§ Requirement
Your reply should repeat, exactly, the line containing "Given: Click the magnifier" and the rest of the material after it.

§ Given data
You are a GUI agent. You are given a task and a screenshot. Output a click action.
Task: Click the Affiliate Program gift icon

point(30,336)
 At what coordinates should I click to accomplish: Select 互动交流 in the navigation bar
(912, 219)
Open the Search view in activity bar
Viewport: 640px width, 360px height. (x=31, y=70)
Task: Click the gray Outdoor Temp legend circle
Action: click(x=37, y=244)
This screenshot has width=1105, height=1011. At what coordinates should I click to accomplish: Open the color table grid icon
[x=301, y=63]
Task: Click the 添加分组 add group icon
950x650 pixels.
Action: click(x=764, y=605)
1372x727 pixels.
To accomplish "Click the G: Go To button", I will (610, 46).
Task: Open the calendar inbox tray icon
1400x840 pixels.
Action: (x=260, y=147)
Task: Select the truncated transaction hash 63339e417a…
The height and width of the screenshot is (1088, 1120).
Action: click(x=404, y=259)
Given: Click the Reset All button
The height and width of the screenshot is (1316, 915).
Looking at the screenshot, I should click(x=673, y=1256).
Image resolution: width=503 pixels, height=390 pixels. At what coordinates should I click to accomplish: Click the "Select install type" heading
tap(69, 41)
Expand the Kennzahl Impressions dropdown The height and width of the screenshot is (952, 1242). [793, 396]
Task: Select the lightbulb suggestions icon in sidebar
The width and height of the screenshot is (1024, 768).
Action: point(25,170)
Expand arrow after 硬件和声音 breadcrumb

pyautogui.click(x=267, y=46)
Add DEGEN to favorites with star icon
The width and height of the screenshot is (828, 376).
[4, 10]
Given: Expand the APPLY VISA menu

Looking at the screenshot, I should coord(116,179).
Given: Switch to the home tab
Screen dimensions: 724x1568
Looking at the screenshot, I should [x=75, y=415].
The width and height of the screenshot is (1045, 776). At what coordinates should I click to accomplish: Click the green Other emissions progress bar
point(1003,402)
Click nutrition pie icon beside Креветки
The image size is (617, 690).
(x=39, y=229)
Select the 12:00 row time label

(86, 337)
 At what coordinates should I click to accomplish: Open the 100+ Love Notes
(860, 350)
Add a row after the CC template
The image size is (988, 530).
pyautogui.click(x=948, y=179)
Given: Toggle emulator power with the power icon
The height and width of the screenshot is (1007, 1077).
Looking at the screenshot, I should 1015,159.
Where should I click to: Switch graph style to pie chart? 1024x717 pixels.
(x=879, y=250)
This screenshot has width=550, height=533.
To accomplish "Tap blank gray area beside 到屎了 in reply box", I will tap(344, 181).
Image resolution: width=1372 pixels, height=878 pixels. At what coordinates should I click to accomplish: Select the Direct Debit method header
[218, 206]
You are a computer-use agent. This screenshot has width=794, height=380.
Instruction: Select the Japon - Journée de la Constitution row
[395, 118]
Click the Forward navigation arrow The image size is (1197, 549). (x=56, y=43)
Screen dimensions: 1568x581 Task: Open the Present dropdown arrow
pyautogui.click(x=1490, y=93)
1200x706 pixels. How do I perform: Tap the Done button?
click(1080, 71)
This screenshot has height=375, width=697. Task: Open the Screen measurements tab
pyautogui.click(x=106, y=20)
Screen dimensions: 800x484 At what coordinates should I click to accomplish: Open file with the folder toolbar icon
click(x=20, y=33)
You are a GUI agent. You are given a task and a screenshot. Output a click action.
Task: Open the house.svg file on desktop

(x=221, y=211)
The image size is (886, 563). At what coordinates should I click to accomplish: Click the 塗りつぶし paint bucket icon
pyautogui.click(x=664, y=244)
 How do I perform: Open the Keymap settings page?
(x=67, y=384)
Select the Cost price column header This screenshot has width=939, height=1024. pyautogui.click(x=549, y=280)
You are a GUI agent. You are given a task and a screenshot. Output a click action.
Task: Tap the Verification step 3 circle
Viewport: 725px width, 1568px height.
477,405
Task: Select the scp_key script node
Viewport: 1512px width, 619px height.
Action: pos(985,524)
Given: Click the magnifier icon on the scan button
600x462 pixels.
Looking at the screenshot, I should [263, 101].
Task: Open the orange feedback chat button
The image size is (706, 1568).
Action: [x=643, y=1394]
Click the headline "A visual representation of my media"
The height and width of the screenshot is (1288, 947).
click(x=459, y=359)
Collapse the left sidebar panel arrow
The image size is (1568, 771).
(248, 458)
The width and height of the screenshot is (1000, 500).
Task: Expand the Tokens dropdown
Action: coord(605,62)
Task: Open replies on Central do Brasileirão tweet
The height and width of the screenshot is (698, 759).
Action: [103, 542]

§ Solved problem
Given: Click the magnifier icon on the scan button
600x462 pixels.
Looking at the screenshot, I should [263, 101].
Task: Open the orange feedback chat button
The image size is (706, 1568).
Action: [x=643, y=1394]
Click the headline "A visual representation of my media"
The height and width of the screenshot is (1288, 947).
click(x=459, y=359)
Collapse the left sidebar panel arrow
The image size is (1568, 771).
(248, 458)
The width and height of the screenshot is (1000, 500).
Task: Expand the Tokens dropdown
Action: coord(605,62)
Task: Open replies on Central do Brasileirão tweet
The height and width of the screenshot is (698, 759).
Action: [103, 542]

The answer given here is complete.